Bright Health
When a cluster is used intensively, its performance and availability can decline over time.
Bright Cluster Manager™ includes Bright Health — a set of powerful tools that help you keep your cluster healthy.
The toolset was developed over many years and is based on our extensive experience in managing and using large and complex clusters.
Why You Need Bright Health
An HPC cluster is not a static system — it evolves over time as hardware and software are subject to change, especially when used intensively:
- A cluster contains many hardware parts that are subject to wear and tear, in particular moving parts such as fans and disks.
- Filesystems can get corrupted.
- User applications can spawn processes that are not killed after the job has finished.
- Software packages can go out-of-date and become incompatible with newer versions of other packages.
- Users and system administrators may leave old software in places where they affect the system.
Key Features & Packages
The "Bright Health" toolset keeps your cluster healthy by thoroughly and frequently checking many health indicators and taking action where necessary.
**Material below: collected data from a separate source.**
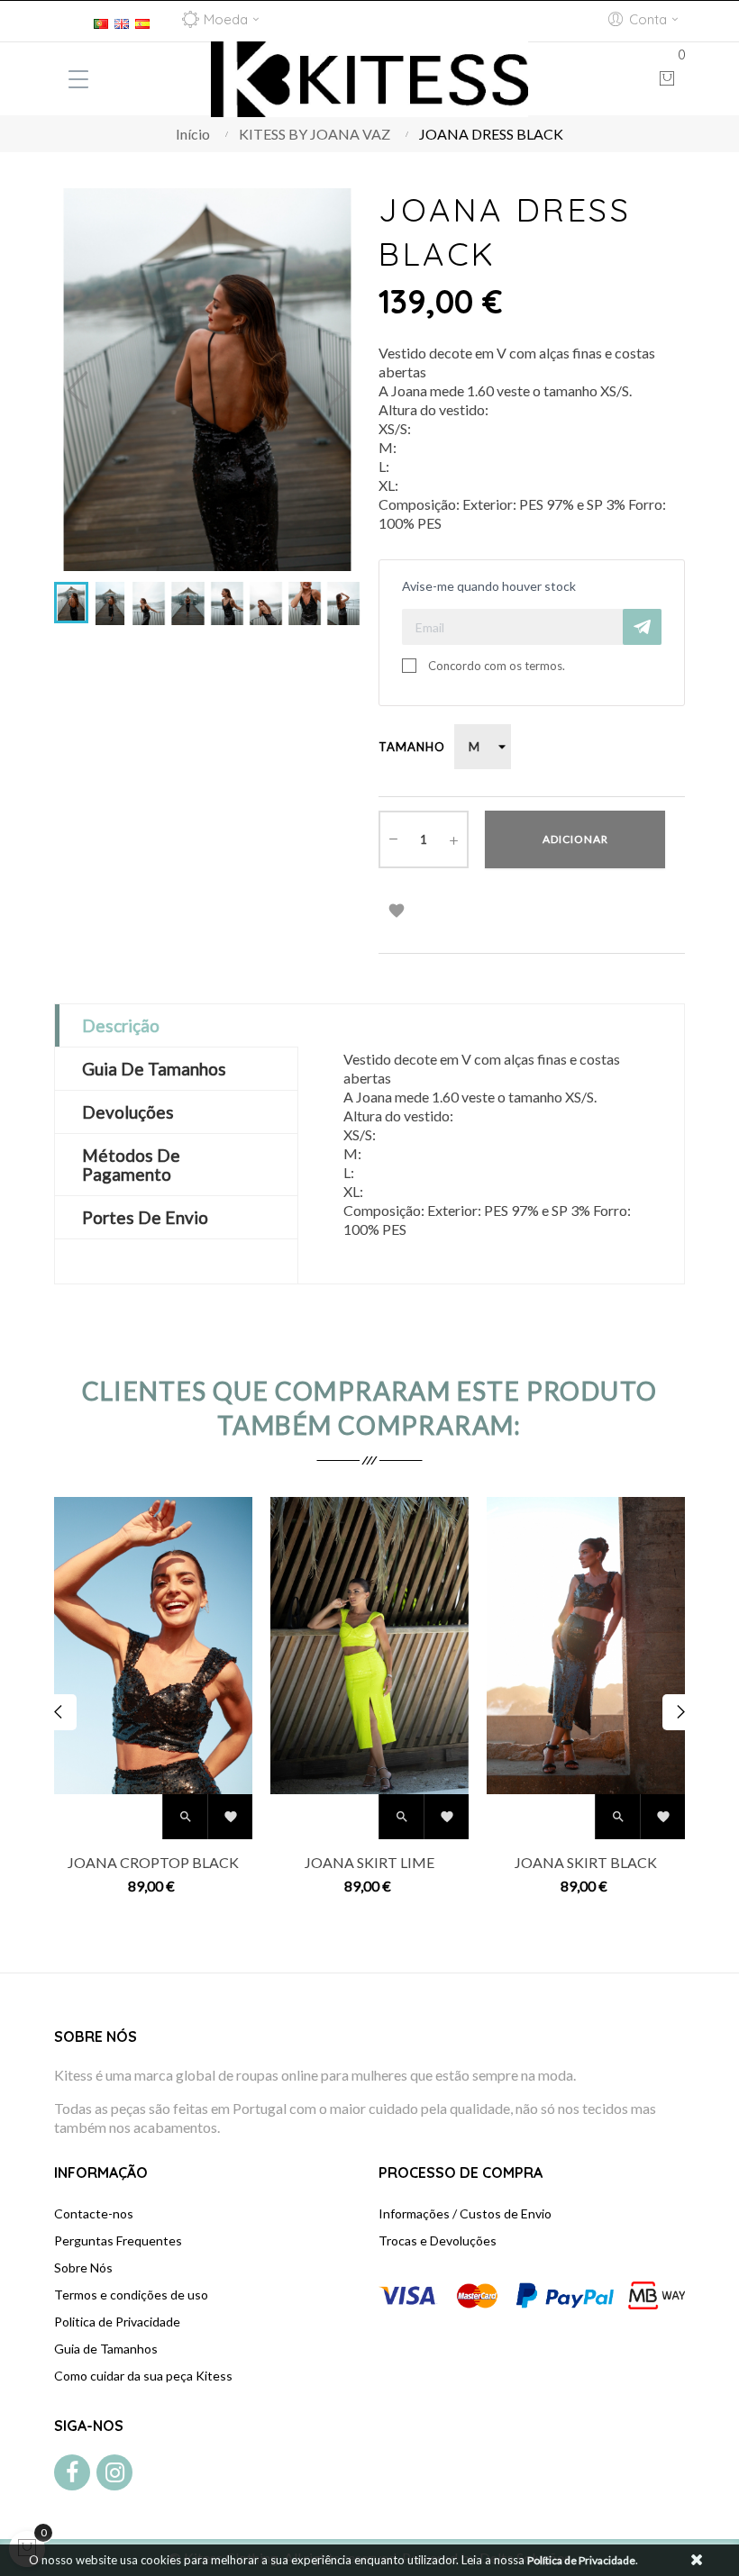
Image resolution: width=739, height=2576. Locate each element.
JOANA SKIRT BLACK (586, 1862)
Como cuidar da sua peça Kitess (143, 2375)
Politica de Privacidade (117, 2321)
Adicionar (575, 839)
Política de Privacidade (581, 2560)
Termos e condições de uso (131, 2294)
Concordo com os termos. (496, 665)
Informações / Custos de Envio (465, 2213)
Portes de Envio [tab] (145, 1217)
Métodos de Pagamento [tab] (131, 1164)
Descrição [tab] (121, 1025)
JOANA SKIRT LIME (369, 1862)
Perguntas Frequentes (118, 2240)
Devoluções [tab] (128, 1112)
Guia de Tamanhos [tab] (154, 1068)
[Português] (101, 21)
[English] (121, 21)
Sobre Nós (83, 2267)
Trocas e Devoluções (438, 2240)
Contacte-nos (93, 2213)
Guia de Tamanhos (106, 2348)
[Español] (142, 21)
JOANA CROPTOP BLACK (153, 1862)
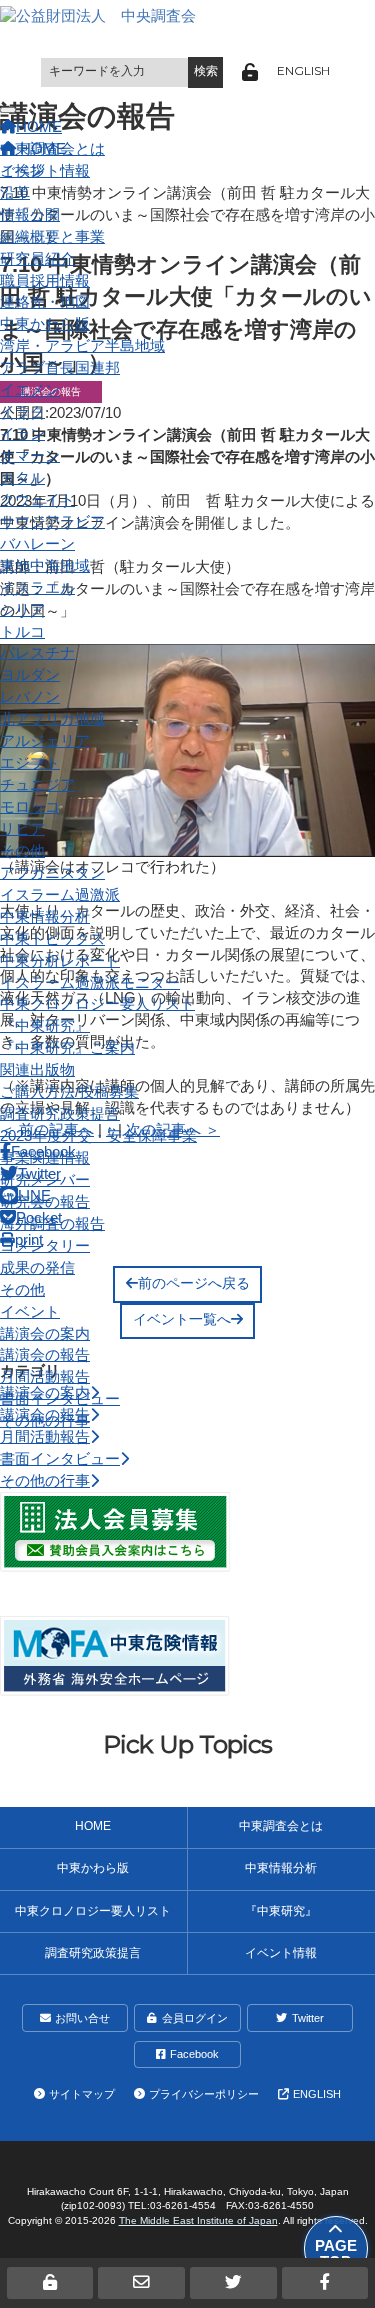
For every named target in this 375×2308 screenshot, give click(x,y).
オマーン (30, 456)
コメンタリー (45, 1246)
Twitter (308, 2018)
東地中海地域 (45, 566)
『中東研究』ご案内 (67, 1048)
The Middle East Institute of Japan (198, 2220)
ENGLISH (303, 71)
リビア (22, 829)
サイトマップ (82, 2094)
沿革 (15, 193)
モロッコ (30, 807)
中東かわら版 (45, 324)
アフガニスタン (52, 873)
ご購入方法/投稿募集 (69, 1092)
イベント (30, 1312)
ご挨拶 (22, 171)
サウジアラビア (52, 522)
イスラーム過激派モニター (90, 983)
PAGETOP (336, 2254)
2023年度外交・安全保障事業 (98, 1136)
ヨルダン (30, 675)
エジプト (30, 763)
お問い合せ (82, 2018)
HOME (93, 1826)
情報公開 (30, 215)
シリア (22, 610)
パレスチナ (37, 653)
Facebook (194, 2054)
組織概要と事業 (52, 237)
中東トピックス (52, 939)
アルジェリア (45, 741)
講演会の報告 (45, 1355)
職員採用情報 (45, 281)
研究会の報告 (45, 1202)
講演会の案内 (45, 1334)
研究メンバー (45, 1180)
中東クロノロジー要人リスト (97, 1004)
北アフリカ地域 (52, 719)
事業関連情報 (45, 1158)
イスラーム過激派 (60, 895)
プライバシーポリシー (204, 2094)
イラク (22, 412)
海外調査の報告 (52, 1224)
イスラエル (37, 588)
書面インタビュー (60, 1399)
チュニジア (37, 785)
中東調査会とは (52, 149)
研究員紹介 (37, 259)
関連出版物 (37, 1070)
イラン (22, 434)
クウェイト (37, 500)
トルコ (22, 632)
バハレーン (37, 544)
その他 (22, 851)
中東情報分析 (45, 917)
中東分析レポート (60, 961)
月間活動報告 (45, 1377)
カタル (22, 478)
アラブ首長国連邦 (60, 368)
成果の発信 (37, 1268)
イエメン (30, 390)
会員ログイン (195, 2018)
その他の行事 (45, 1421)
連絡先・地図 (45, 302)
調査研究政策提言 (60, 1114)
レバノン (30, 697)
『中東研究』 (45, 1026)
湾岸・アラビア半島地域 (82, 346)
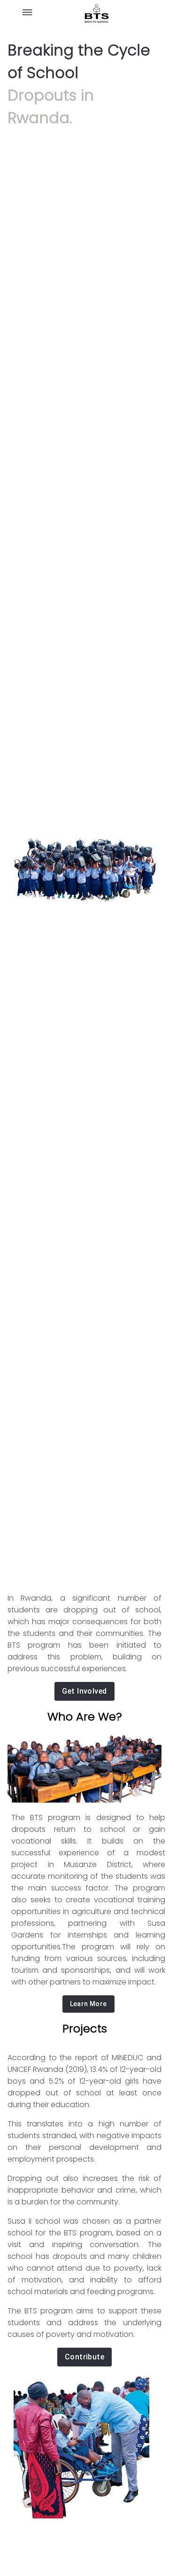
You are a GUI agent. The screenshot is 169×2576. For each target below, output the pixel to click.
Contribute (85, 2356)
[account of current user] (27, 14)
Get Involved (84, 1691)
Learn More (88, 2004)
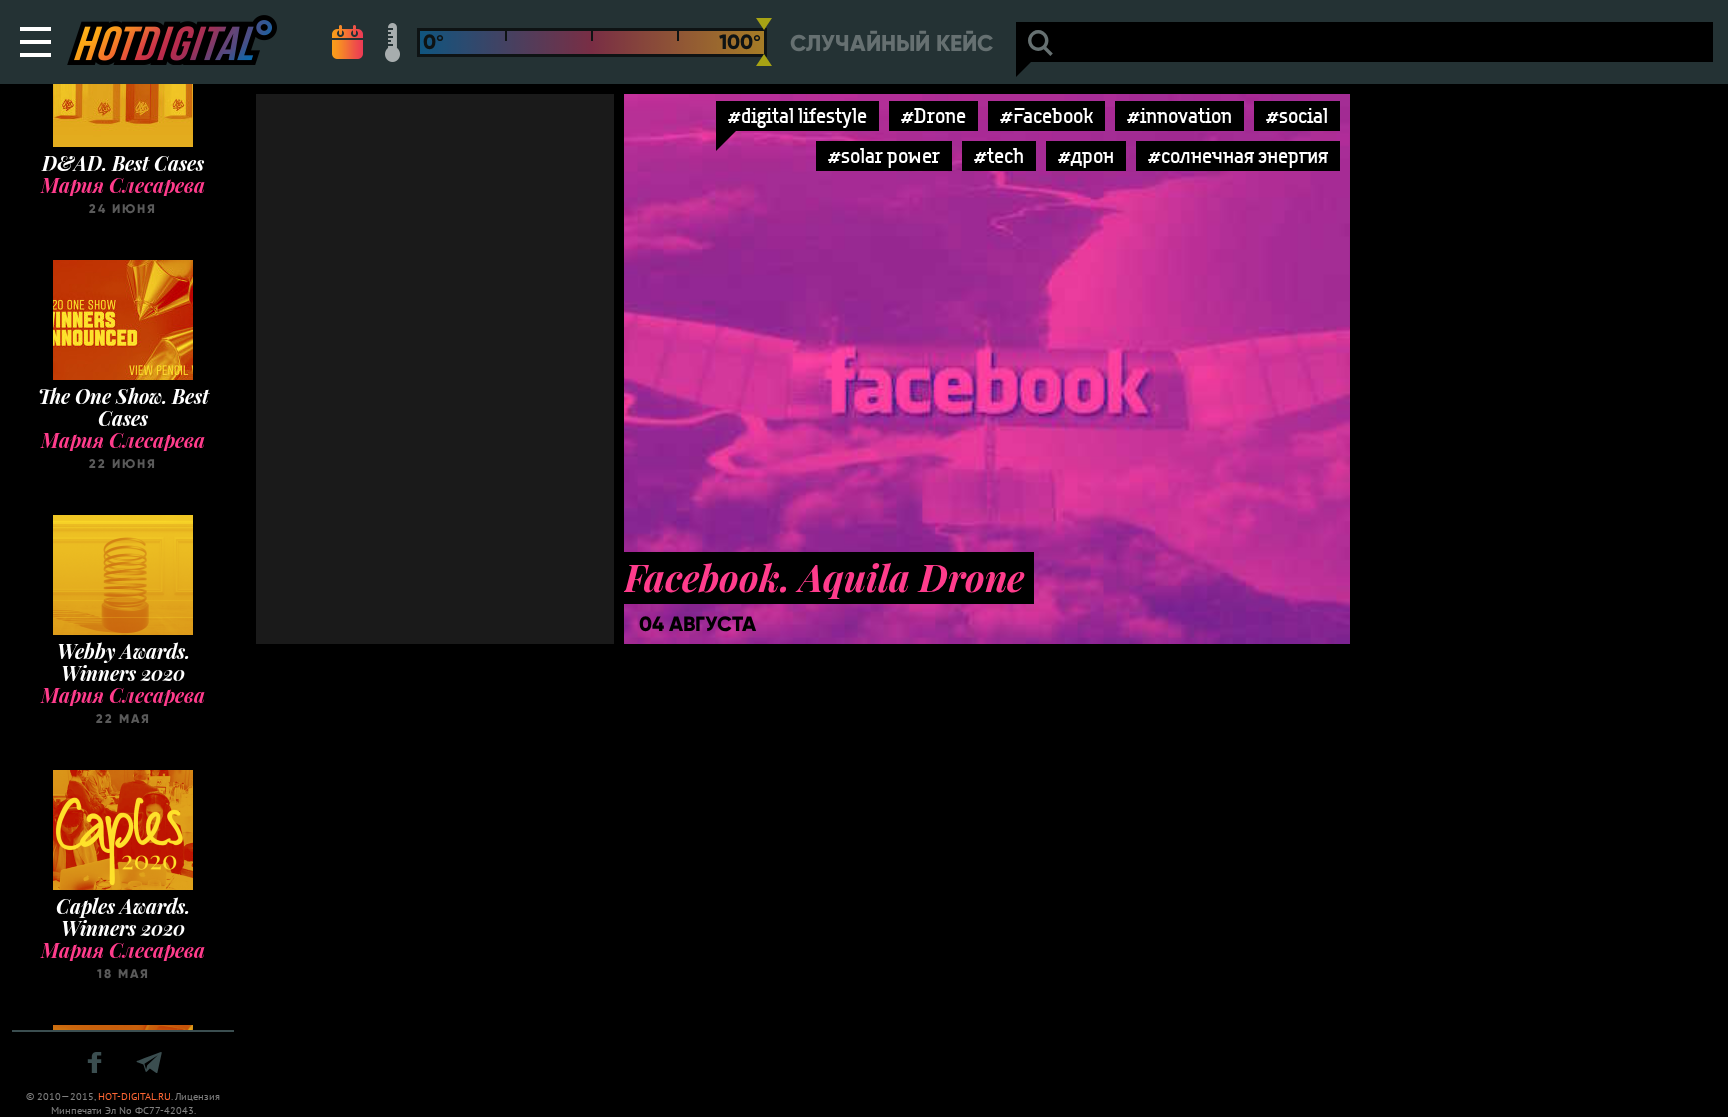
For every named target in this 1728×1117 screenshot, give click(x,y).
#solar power (884, 155)
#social (1297, 115)
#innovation (1179, 115)
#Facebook (1046, 115)
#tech (999, 155)
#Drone (933, 115)
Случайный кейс (891, 43)
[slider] (764, 42)
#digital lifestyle (797, 115)
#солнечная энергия (1238, 155)
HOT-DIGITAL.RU (134, 1096)
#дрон (1086, 155)
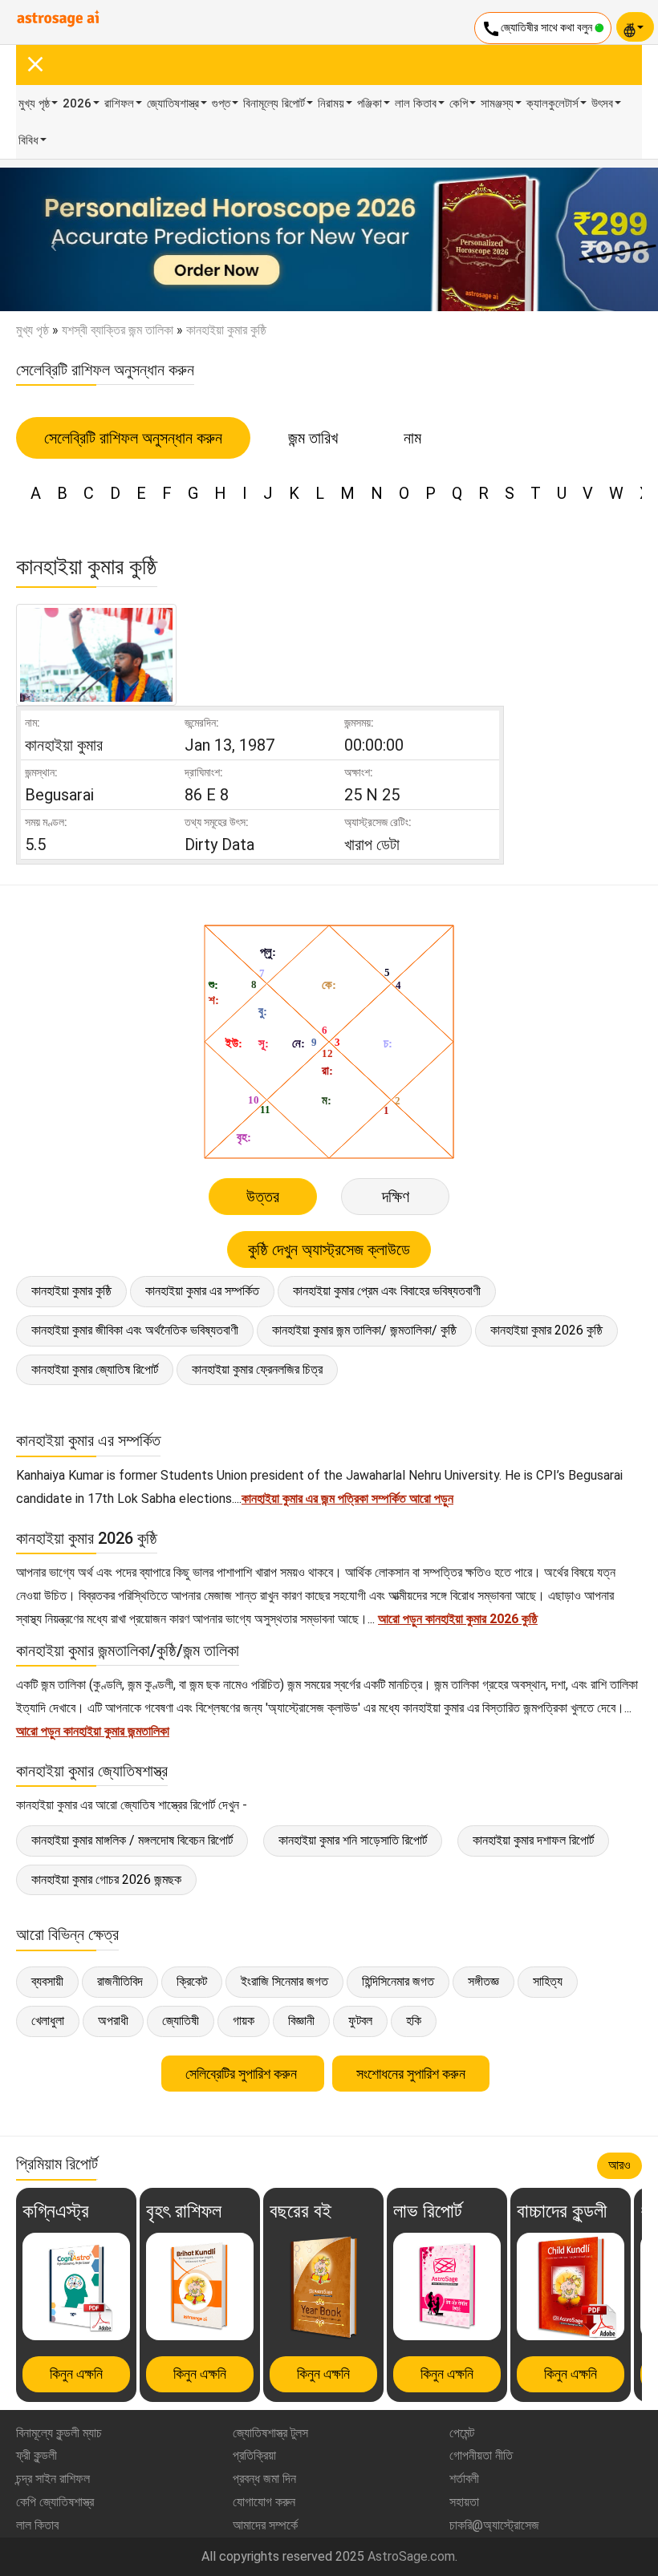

Some key features of Bright Health include:
- Continuous monitoring of the cluster's health.
- Autonomous by-pass repair of faulty nodes.
- Many hardware performance and consistency checks.
- Automatic job requeuing, avoiding queue flushing.
- Process "jailing" in order to allocate, track & trace user processes.
Bright Health consists of four packages:
- Cluster Sweeper
- PreJob Checker
- CPUset Manager
- MPI Integrator
Bright Health Cluster Sweeper
The Bright Health Cluster Sweeper checks the health of hardware and software at regular intervals.
When a node is not used by a user, several tests are performed, for example:
- Memory performance tests
- CPU performance test
- Hardware consistency check compared to hardware group template
- Filesystem mount-point check
- User account access tests
- MPI performance tests between sets of nodes
- Infiniband and Ethernet tests
- SSH connection test
- Unauthorized user process removal
- User defined tests
When a node is found to have a hardware fault it is automatically marked offline in the cluster's workload manager and the administrator is notified as required.
The MPI test runs between pairs of nodes checking the Infiniband or Ethernet network conditions.
An important feature of the Cluster Sweeper is that it will "clean" the cluster from rogue user processes.
Rogue processes are processes that user jobs sometimes leave behind after a job has finished.
Bright Health PreJob Checker
The Bright Health PreJob Checker consists of a number of tests which are run before a job starts. The tests usually take less than a few seconds. If a test fails, the faulty node is taken offline in the workload manager, the administrator is notified and the job is re-queued. The tests are similar to those in the Cluster Sweeper. The advantage of the PreJob Checker is that the workload manager is no longer flushed empty if one of the nodes is faulty. On large clusters this is an essential tool.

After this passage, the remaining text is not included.